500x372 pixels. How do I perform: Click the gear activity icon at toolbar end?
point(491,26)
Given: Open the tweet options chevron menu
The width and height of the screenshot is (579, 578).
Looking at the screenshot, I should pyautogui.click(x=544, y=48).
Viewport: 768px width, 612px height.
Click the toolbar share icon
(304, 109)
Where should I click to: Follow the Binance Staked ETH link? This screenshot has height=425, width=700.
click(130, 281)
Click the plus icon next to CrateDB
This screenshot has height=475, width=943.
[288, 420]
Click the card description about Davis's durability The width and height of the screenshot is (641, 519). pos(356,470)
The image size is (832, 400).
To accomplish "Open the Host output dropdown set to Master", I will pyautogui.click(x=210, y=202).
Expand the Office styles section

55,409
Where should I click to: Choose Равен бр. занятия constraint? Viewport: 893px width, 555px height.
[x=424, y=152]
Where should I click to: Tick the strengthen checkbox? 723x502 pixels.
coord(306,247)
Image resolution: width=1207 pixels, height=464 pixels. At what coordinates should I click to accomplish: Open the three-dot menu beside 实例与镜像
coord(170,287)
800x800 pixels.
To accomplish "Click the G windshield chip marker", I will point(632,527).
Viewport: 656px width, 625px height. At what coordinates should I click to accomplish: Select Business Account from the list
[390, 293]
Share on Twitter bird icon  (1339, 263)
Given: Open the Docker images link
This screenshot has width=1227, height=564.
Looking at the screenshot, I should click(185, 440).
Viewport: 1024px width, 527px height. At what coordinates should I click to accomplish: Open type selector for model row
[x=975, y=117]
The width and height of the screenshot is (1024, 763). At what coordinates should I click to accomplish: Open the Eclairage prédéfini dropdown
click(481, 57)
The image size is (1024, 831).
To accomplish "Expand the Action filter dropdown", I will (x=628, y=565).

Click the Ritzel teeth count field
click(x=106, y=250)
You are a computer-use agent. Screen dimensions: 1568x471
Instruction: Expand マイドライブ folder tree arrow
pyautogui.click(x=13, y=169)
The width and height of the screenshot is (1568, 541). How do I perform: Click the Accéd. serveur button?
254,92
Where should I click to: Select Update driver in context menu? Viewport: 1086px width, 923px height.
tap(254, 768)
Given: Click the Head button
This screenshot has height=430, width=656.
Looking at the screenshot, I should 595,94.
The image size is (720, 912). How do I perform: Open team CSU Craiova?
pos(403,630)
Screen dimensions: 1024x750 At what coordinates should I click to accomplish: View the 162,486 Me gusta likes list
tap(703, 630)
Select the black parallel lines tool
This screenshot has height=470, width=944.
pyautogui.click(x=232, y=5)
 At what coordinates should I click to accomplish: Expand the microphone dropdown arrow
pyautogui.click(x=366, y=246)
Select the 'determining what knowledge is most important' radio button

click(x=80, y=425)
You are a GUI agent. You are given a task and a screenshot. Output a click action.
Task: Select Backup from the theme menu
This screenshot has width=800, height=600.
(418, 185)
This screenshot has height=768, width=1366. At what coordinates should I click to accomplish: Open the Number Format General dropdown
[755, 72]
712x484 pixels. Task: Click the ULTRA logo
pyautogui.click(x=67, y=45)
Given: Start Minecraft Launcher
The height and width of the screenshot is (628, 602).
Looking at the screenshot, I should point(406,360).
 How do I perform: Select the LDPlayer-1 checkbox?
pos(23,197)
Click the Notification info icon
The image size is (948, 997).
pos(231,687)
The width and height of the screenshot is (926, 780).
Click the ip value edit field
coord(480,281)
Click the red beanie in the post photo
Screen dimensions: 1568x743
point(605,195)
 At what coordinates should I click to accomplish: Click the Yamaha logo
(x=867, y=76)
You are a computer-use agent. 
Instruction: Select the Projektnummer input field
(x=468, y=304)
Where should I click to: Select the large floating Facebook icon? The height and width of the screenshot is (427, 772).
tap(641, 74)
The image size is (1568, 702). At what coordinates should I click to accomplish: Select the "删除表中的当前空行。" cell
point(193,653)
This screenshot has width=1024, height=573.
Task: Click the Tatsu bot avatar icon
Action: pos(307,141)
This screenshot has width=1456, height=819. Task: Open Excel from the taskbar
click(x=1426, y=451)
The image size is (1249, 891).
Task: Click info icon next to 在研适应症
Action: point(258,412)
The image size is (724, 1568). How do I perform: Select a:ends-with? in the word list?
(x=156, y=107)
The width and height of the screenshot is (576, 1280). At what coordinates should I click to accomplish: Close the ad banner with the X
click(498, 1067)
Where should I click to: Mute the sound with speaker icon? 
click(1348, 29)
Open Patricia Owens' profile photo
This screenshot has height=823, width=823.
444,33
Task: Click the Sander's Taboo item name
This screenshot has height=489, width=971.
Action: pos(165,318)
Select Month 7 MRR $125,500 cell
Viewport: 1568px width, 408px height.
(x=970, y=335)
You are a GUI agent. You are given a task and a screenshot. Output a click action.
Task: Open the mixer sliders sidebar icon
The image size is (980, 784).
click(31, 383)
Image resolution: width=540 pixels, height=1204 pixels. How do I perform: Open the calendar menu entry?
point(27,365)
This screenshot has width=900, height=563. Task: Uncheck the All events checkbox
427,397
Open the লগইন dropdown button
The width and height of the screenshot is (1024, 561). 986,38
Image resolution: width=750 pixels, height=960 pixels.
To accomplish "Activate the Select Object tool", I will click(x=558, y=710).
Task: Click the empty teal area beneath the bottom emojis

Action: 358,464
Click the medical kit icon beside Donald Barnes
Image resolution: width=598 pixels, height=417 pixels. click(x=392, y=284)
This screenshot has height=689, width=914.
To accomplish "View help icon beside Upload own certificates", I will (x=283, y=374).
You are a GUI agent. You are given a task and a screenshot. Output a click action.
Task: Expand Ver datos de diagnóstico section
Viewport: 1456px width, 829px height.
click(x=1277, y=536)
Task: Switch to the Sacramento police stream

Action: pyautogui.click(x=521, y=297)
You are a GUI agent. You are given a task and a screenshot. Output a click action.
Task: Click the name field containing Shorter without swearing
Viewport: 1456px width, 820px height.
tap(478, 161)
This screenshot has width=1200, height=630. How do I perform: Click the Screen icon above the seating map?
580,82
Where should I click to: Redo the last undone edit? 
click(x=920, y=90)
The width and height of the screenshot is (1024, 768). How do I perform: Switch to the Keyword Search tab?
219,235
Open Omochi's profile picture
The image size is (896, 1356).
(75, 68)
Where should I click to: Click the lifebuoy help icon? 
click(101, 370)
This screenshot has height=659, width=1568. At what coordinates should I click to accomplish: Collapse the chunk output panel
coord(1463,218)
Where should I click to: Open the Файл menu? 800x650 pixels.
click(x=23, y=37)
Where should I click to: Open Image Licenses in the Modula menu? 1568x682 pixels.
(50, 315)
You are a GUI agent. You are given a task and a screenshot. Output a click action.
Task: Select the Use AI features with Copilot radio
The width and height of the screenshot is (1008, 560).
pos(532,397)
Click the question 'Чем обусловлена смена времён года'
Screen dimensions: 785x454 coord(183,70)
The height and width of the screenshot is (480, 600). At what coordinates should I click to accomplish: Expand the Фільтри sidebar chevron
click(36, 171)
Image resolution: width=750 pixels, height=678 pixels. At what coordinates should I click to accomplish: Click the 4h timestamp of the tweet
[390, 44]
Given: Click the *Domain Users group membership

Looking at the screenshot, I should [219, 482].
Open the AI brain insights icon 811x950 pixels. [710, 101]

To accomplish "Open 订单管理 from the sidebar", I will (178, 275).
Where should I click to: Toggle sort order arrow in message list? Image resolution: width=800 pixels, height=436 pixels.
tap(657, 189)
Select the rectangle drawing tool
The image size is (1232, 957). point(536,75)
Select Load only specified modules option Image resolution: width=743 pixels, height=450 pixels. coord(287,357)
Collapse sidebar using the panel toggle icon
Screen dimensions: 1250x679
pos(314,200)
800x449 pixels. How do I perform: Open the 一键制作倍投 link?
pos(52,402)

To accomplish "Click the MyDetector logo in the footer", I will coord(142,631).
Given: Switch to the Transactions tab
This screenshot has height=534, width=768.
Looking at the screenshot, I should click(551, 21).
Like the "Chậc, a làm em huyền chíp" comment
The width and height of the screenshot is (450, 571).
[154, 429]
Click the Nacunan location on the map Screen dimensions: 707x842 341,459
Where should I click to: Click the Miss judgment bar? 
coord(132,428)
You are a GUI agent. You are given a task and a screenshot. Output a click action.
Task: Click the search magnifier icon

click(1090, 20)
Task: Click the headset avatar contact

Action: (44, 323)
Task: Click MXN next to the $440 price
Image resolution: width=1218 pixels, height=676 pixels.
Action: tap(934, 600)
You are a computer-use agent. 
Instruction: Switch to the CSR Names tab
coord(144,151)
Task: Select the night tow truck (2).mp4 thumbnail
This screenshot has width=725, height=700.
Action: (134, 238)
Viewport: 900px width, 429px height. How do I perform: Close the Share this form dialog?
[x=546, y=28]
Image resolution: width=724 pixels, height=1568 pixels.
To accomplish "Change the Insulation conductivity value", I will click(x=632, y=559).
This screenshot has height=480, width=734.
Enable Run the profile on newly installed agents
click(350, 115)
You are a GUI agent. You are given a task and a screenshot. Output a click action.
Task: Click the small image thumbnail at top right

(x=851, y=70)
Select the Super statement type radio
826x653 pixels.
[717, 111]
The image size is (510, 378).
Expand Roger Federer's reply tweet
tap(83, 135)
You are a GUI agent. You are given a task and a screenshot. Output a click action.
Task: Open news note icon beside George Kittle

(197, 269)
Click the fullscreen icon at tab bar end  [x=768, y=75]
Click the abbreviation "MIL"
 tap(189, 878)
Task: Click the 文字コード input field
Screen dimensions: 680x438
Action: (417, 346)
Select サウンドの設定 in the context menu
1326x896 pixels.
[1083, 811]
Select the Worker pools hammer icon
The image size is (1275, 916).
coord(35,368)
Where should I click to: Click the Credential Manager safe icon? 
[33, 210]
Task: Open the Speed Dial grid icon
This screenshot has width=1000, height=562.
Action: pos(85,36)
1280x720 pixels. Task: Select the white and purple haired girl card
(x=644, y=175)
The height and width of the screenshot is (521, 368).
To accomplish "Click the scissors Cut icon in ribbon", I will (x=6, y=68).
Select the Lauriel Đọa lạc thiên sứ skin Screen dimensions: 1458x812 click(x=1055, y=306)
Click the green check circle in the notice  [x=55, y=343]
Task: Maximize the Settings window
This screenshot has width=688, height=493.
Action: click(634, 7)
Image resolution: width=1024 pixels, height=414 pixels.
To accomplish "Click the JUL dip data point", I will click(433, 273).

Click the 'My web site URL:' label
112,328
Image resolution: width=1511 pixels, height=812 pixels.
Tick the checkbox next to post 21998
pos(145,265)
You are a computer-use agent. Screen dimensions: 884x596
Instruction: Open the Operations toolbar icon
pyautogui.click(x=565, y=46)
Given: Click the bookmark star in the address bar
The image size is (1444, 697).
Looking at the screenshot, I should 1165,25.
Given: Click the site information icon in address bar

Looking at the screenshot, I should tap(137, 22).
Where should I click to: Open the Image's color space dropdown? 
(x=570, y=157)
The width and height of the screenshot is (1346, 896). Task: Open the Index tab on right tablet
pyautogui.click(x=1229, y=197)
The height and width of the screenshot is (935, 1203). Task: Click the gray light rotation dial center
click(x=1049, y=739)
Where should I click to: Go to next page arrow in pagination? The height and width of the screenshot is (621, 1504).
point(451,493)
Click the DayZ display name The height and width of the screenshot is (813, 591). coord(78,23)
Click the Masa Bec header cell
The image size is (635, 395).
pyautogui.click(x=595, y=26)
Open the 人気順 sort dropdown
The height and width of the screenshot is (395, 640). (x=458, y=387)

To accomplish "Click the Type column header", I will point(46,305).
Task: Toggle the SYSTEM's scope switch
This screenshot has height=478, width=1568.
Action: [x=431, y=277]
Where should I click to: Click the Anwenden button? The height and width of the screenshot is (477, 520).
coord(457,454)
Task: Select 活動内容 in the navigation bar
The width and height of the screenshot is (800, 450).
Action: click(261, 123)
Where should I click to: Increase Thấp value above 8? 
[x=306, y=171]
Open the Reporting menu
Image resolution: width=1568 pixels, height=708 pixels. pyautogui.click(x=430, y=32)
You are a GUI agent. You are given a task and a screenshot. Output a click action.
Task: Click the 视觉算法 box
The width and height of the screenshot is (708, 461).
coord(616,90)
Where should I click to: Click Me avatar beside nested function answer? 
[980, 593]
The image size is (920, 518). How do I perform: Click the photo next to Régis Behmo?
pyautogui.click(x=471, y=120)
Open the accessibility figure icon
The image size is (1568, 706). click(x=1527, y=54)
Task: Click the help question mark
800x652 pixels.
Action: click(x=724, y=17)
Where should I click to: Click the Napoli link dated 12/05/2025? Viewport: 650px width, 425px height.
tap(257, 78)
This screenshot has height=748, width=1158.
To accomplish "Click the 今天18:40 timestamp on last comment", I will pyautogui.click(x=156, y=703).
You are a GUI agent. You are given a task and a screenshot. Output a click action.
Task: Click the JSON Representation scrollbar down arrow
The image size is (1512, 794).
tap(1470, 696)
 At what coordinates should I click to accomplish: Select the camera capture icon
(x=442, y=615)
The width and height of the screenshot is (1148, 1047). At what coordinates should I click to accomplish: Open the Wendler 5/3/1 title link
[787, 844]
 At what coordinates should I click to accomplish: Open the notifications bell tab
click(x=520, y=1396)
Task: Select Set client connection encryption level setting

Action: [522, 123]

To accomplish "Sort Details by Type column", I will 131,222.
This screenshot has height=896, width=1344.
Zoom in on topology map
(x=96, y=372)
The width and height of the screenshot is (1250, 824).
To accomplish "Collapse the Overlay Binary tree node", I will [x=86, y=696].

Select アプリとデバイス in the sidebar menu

=====

■ **TASK ITEM**
Reprint exactly the lines above that start at the one with "Image resolution: width=1218" and end at the one with "Image resolution: width=724", keeping both and adding none.

■ **EXPECTED ANSWER**
Image resolution: width=1218 pixels, height=676 pixels.
Action: tap(934, 600)
You are a computer-use agent. 
Instruction: Switch to the CSR Names tab
coord(144,151)
Task: Select the night tow truck (2).mp4 thumbnail
This screenshot has width=725, height=700.
Action: (134, 238)
Viewport: 900px width, 429px height. How do I perform: Close the Share this form dialog?
[x=546, y=28]
Image resolution: width=724 pixels, height=1568 pixels.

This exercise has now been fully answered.